We cannot entirely accept the broad statement of the author (on page 299) “that in no case can the fact that one habitually carried on a dangerous business in an unnecessarily hazardous manner, or with defective machinery, exposing the servant to unnecessary danger, though Imown to the plaintiff-, be entertained as a defense. Such a, defense is contra bonos mores.” It is true that the habitual commission of a negligent act cannot rob it of its character of negligence, but the defense of assumed risk, arising from the full knowledge that the business is negligently carried on and the voluntary acceptance of the extra risk, known and appreciated, rests upon a different ground and does not depend upon a negation of the negligence. As broadly stated in the text, we think the doctrine is opposed to the authorities, at least in this state, by which we are bound.
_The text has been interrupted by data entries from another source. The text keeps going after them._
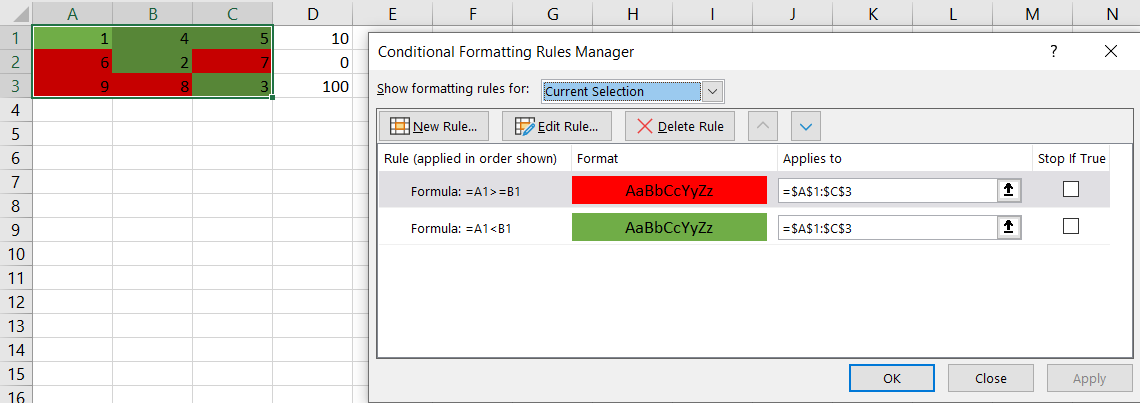The height and width of the screenshot is (403, 1140).
Task: Click the dialog Help question mark
Action: [1053, 51]
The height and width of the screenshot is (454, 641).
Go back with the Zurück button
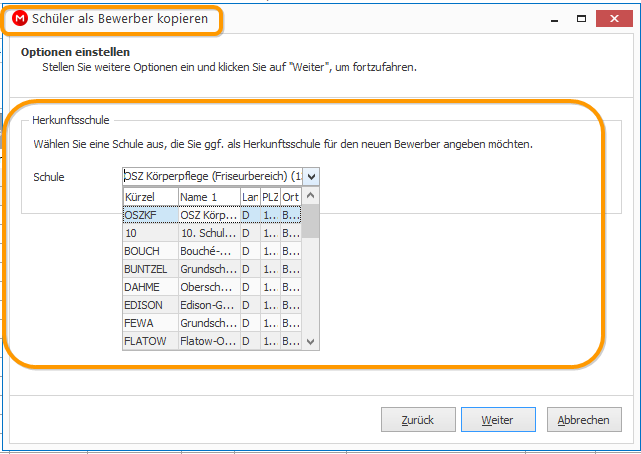coord(418,420)
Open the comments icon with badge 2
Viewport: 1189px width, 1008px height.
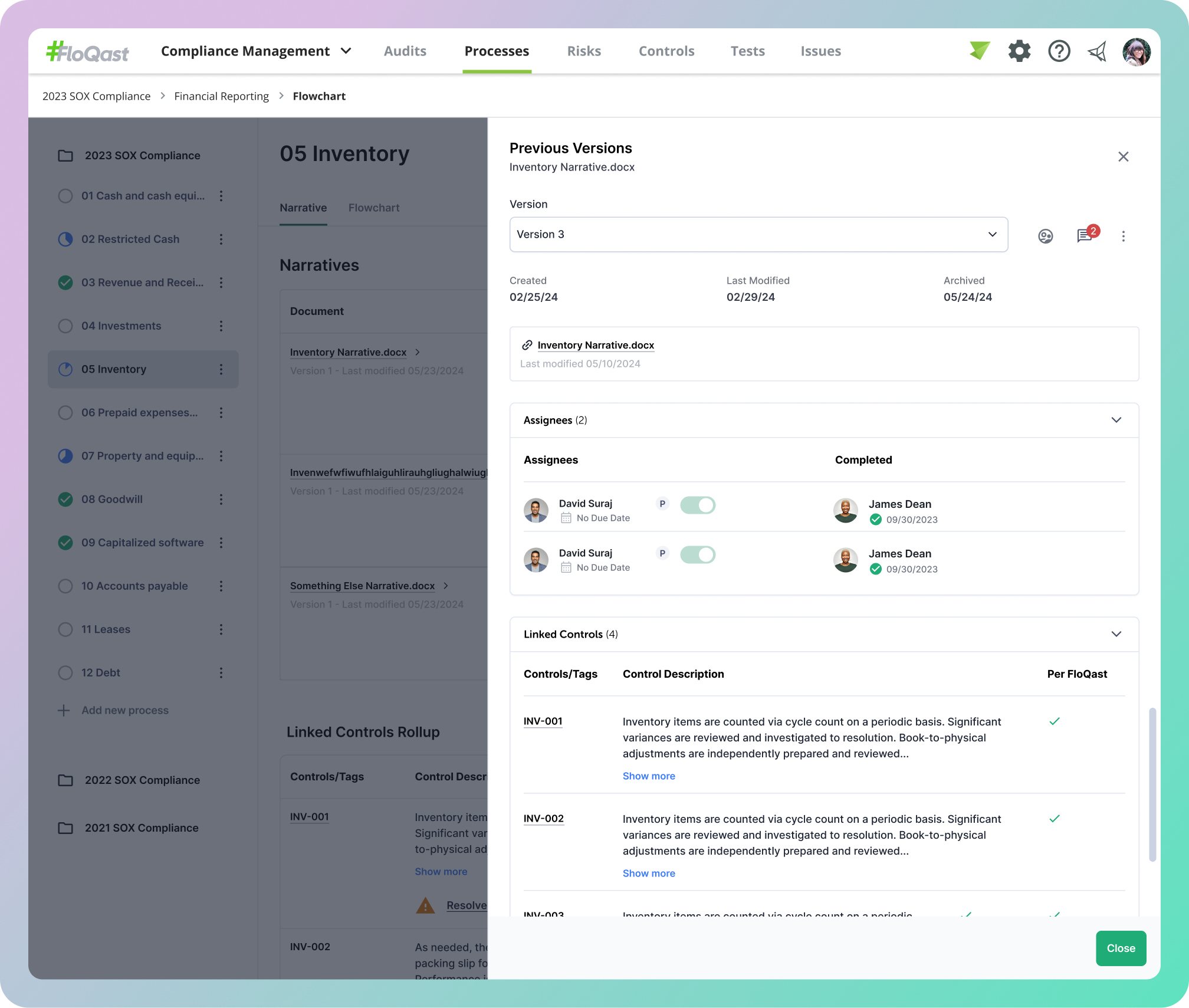(1085, 236)

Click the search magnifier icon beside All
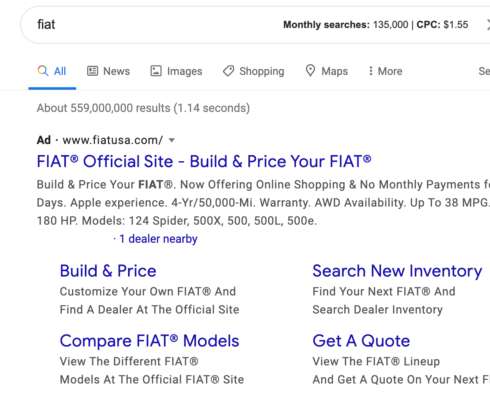43,71
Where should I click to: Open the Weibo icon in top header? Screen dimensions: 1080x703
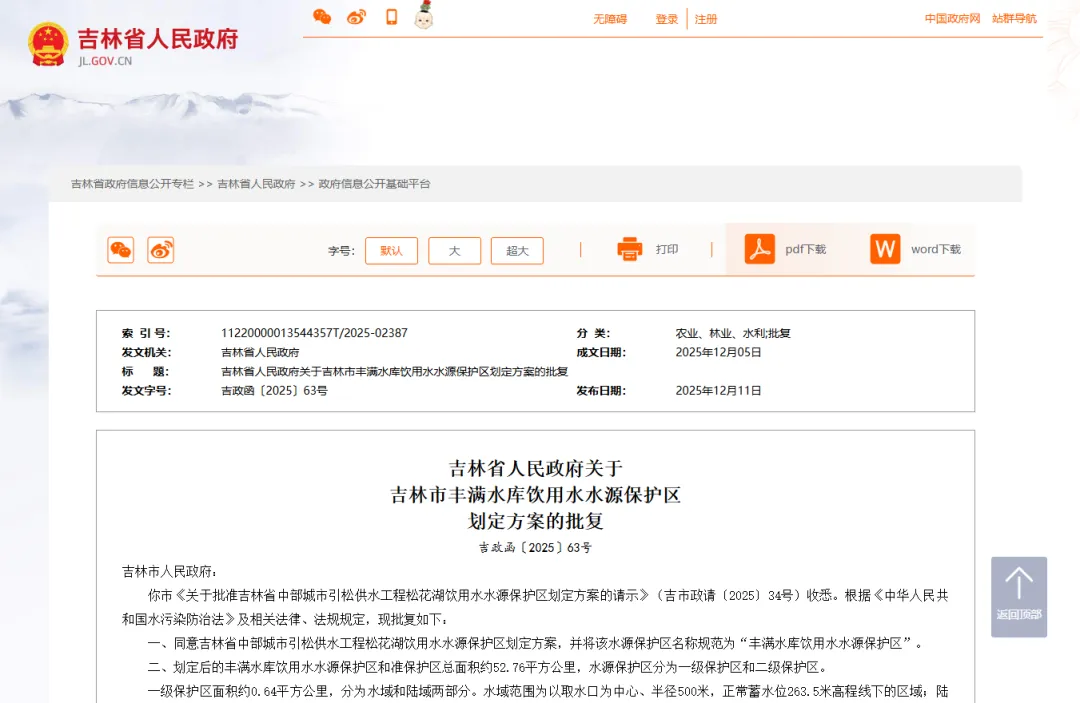coord(357,17)
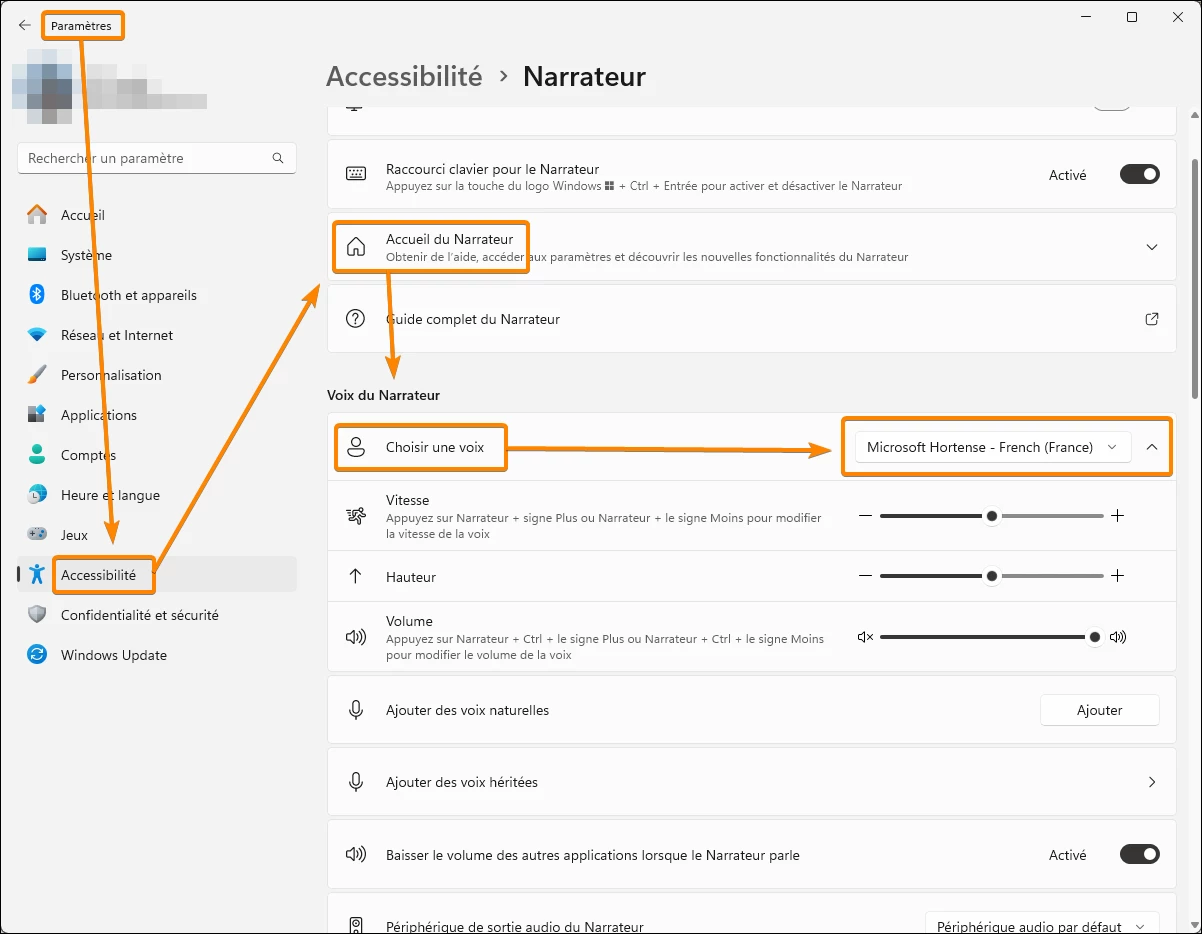Toggle Raccourci clavier pour le Narrateur switch

[1139, 175]
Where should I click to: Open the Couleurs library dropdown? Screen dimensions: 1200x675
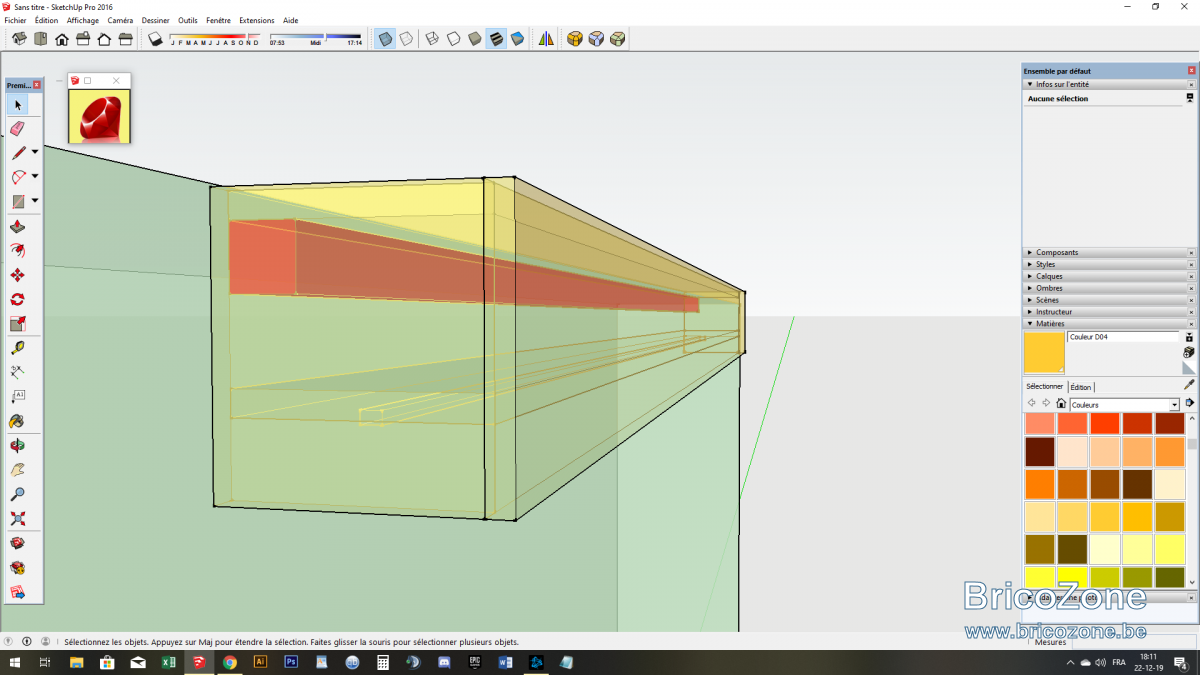click(x=1175, y=405)
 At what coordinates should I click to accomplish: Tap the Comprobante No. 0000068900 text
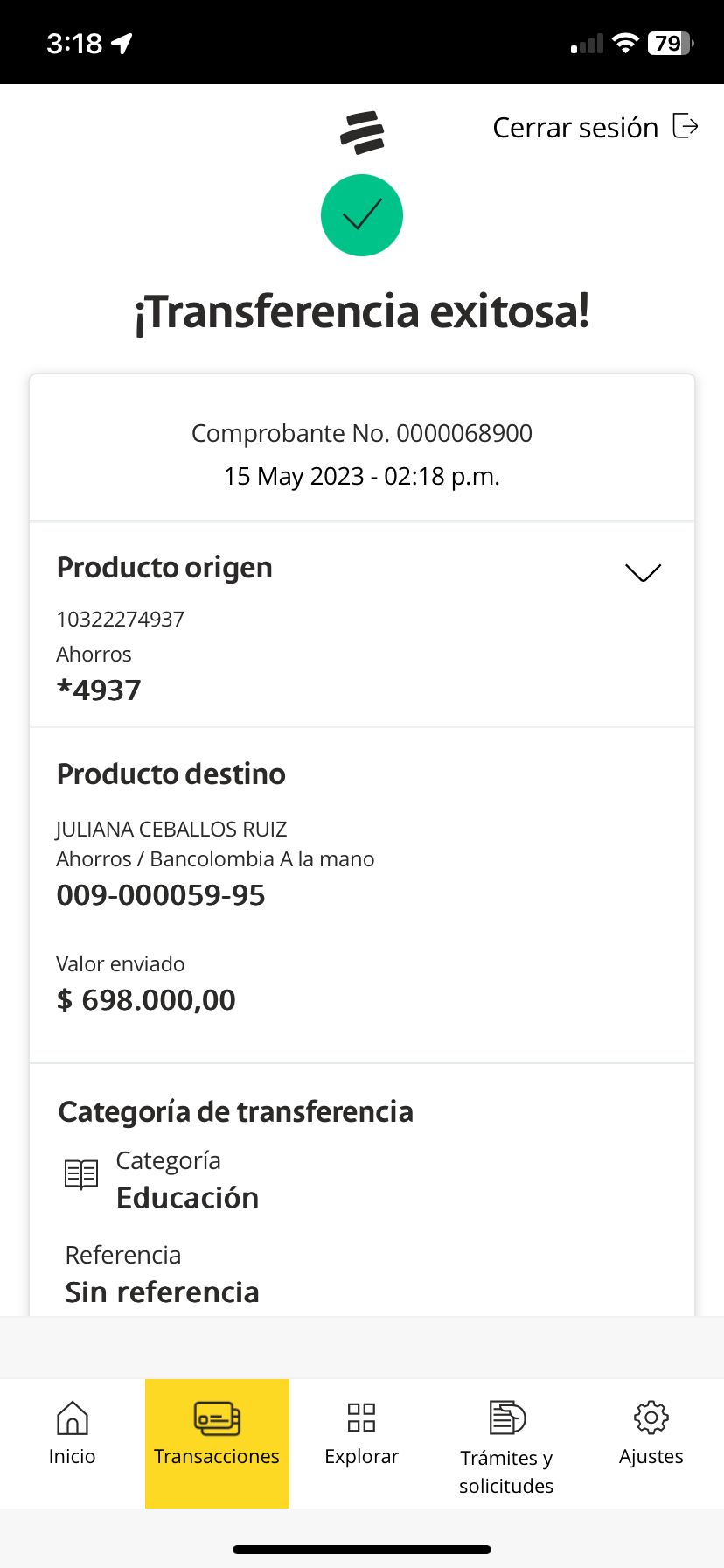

[4, 5] Under the provisions of article 3017, R. S. 1895, appellant, being a private corporation and not one of those referred to in subdivision 1 of the act, would not be liable for the death of Wayman if the same had been caused by the negligence of one of its agents or servants, as distinguished from the negligence of the corporation itself. Fleming v. Loan Agency, 87 Tex. 238, 27 S. W. 126, 26 L. R. A. 250. But the negligence here charged was that of Lane, who was shown to have been the vice principal of appellant, and hence the negligence of the appellant for which it would be liable under subdivision. 2 of the said statute. The immediate cause of the death of Wayman was the dropping of the bucket. This was done on Lane’s direct order. It was not the negligent execution of the order by Green, a servant of appellant, but its execution at all, which was Lane’s act as fully as though he had himself given the signal to the engineer which caused the bucket to be dropped. Hugo-Schmeltzer v. Paiz, 141 S. W. 518; Sullivan-Sanford Lumber Co. v. Cooper, 142 S. W. 1168.
[6] There are other assignments of error presented by the brief of appellant, based upon errors of procedure which, in the view we take of the main issue, need not be disposed of. Having arrived at the conclusion that the undisputed evidence supports appellant’s defense of assumed risk, it follows that the judgment will have to be reversed. The facts are few and simple'. The testimony offered by appellees supports the defense named, and upon the entire evidence the court should have instructed a verdict for defendant upon this issue. The evidence was fully developed. None of that offered by appellees was excluded. There is nothing to suggest that upon another trial any facts could be disclosed that would tend to rebut, explain, or modify those shown to have surrounded this unfortunate accident. In such case it is the duty of this court to render such judgment as should have been rendered by the trial court. This is the better practice and sanctioned by the statute (article 1027, R. S.), rather than prolong a useless litigation. I. & G. N. Ry. Co. v. Hall, 46 Tex. Civ. App. 493, 102 S. W. 742; Pullman Co. v. Caviness, 53 Tex. Civ. App. 540, 116 S. W. 410; M., K. & T. Ry. Co. v. Rogers, 118 S. W. 738; I. & G. N. Ry. Co. v. Reiden, 48 Tex. Civ. App. 401, 107 S. W. 661; T. & P. Ry. Co. v. Lewis, 133 S. W. 1086.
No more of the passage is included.